## ENTRIES PROVIDED:
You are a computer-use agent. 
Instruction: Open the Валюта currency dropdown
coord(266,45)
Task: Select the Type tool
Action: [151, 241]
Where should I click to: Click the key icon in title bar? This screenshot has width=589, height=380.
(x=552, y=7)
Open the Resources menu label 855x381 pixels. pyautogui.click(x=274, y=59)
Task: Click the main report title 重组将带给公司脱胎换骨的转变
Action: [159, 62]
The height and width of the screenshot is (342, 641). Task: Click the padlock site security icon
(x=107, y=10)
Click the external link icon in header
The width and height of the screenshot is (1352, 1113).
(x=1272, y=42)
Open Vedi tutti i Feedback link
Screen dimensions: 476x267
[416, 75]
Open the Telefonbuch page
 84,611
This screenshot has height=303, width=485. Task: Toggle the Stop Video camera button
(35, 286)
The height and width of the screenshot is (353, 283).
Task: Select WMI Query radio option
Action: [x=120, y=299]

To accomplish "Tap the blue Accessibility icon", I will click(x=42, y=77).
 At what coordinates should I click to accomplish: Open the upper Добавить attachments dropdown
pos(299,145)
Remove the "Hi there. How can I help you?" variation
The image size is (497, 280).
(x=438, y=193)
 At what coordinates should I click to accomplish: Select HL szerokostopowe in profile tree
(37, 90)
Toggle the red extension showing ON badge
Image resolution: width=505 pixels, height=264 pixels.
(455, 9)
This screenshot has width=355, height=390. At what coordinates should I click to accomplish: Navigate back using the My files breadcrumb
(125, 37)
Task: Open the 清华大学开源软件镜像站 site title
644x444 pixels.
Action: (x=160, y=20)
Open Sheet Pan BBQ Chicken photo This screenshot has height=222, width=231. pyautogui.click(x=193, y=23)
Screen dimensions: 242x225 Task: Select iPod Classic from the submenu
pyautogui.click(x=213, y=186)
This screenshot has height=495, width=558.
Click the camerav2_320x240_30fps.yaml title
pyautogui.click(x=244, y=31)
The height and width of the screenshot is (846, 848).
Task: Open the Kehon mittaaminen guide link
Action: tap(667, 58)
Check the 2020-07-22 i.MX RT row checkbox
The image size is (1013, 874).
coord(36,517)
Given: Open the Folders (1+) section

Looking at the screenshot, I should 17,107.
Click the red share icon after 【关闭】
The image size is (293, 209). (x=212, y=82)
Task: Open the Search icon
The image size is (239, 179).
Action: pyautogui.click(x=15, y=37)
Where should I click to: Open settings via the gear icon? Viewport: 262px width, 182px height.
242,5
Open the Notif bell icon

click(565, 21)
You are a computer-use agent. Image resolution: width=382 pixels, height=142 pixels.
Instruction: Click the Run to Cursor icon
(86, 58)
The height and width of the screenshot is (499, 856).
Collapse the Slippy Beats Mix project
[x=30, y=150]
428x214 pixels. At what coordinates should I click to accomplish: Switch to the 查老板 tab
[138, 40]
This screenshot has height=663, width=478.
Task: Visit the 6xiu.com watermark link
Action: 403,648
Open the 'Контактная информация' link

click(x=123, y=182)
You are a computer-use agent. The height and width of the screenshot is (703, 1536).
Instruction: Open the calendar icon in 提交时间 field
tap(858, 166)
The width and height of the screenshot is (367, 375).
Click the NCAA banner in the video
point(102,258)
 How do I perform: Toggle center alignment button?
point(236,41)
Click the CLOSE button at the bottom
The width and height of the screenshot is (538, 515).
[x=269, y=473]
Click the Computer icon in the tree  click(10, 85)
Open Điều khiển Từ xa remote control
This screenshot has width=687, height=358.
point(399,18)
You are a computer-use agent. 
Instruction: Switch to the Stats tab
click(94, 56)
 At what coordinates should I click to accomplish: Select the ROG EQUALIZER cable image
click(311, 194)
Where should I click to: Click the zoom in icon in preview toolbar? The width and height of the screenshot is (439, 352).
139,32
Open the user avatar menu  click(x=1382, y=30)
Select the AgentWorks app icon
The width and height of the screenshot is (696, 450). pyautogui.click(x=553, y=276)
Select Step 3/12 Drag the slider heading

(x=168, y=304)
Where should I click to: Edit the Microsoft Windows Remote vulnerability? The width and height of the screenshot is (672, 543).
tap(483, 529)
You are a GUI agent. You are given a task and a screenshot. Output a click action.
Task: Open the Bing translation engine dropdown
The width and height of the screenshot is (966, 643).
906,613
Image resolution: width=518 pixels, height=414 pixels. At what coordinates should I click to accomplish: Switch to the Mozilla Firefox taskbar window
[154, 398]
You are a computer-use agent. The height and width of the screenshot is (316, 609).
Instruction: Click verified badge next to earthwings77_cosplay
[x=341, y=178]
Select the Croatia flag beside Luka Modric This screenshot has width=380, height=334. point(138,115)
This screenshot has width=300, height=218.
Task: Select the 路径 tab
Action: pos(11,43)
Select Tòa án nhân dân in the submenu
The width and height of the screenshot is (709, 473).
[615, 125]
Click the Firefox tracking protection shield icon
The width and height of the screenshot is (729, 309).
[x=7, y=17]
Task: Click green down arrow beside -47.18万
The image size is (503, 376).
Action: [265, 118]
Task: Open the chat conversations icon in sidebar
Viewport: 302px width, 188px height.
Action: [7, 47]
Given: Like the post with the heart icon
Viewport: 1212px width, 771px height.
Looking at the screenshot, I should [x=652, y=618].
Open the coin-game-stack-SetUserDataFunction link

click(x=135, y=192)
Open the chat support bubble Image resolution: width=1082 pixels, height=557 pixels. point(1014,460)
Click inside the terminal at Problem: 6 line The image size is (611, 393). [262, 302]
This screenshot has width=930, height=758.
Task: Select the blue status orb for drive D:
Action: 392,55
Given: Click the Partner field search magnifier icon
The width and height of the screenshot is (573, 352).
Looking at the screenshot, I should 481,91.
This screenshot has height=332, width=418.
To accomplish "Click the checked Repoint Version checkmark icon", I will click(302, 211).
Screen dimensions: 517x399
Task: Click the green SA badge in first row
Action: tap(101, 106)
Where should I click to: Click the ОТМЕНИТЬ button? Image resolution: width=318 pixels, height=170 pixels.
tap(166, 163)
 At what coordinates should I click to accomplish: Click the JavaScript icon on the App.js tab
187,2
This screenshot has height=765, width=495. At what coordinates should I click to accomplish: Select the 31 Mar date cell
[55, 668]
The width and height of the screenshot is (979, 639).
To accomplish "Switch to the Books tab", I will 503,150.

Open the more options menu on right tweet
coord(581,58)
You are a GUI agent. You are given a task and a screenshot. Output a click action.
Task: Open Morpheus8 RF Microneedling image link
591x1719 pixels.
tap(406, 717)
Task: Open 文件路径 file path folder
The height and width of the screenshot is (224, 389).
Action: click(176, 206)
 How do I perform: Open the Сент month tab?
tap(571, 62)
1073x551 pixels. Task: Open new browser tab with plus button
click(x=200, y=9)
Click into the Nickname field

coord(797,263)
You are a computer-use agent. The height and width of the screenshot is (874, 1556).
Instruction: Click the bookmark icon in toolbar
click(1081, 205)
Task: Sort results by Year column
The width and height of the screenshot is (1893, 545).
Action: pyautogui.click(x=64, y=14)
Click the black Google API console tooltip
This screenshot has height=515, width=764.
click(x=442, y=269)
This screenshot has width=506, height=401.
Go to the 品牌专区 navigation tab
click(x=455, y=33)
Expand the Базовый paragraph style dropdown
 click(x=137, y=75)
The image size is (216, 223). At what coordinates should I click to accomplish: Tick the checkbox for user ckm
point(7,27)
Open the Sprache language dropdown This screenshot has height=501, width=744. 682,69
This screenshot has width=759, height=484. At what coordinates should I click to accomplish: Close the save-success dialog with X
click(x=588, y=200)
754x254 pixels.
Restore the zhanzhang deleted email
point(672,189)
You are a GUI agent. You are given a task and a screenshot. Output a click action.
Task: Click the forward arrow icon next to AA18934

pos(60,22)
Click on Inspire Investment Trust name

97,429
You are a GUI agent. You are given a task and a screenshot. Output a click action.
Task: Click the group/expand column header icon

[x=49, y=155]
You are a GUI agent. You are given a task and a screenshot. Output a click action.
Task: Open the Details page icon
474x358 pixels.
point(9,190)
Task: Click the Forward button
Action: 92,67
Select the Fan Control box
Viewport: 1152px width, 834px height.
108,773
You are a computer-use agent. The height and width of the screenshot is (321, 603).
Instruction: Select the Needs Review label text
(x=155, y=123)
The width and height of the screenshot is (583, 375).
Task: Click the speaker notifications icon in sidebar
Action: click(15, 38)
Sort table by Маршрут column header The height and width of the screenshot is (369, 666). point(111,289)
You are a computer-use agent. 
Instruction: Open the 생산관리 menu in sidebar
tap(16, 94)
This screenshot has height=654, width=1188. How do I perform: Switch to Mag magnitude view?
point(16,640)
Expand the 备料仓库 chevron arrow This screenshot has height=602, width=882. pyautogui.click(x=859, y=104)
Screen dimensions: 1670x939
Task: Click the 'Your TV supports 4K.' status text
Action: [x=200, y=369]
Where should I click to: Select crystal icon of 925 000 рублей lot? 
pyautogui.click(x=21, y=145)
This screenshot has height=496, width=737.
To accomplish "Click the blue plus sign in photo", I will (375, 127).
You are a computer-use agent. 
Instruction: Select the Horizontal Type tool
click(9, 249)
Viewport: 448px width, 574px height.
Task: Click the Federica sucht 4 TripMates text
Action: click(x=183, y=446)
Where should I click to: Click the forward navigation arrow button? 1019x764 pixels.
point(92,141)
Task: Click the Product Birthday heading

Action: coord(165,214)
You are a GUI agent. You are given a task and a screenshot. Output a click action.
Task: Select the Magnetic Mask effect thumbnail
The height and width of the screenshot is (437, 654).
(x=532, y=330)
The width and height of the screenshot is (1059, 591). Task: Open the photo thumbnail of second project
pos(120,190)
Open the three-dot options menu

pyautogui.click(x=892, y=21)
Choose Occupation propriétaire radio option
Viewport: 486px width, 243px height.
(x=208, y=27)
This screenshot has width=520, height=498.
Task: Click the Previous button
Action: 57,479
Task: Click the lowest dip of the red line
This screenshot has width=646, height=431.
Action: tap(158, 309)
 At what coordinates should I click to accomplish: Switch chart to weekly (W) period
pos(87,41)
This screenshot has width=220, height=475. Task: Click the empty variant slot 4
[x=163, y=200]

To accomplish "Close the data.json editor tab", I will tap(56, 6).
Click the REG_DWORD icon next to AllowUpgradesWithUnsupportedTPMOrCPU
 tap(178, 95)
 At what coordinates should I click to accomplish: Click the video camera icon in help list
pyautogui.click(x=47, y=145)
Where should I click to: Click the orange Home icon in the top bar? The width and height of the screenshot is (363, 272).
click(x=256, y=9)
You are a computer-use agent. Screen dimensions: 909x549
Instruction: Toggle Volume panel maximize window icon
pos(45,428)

## DIRECTIONS FOR THIS TASK:
For the material above, reproduce exactly the lines from the line with "The width and height of the screenshot is (966, 643)." to the line with "This screenshot has height=332, width=418.", inclusive, and exclude all others.

## WRITTEN SOLUTION:
The width and height of the screenshot is (966, 643).
906,613
Image resolution: width=518 pixels, height=414 pixels. At what coordinates should I click to accomplish: Switch to the Mozilla Firefox taskbar window
[154, 398]
You are a computer-use agent. The height and width of the screenshot is (316, 609).
Instruction: Click verified badge next to earthwings77_cosplay
[x=341, y=178]
Select the Croatia flag beside Luka Modric This screenshot has width=380, height=334. point(138,115)
This screenshot has width=300, height=218.
Task: Select the 路径 tab
Action: pos(11,43)
Select Tòa án nhân dân in the submenu
The width and height of the screenshot is (709, 473).
[615, 125]
Click the Firefox tracking protection shield icon
The width and height of the screenshot is (729, 309).
[x=7, y=17]
Task: Click green down arrow beside -47.18万
The image size is (503, 376).
Action: [265, 118]
Task: Open the chat conversations icon in sidebar
Viewport: 302px width, 188px height.
Action: [7, 47]
Given: Like the post with the heart icon
Viewport: 1212px width, 771px height.
Looking at the screenshot, I should [x=652, y=618].
Open the coin-game-stack-SetUserDataFunction link

click(x=135, y=192)
Open the chat support bubble Image resolution: width=1082 pixels, height=557 pixels. point(1014,460)
Click inside the terminal at Problem: 6 line The image size is (611, 393). [262, 302]
This screenshot has width=930, height=758.
Task: Select the blue status orb for drive D:
Action: 392,55
Given: Click the Partner field search magnifier icon
The width and height of the screenshot is (573, 352).
Looking at the screenshot, I should 481,91.
This screenshot has height=332, width=418.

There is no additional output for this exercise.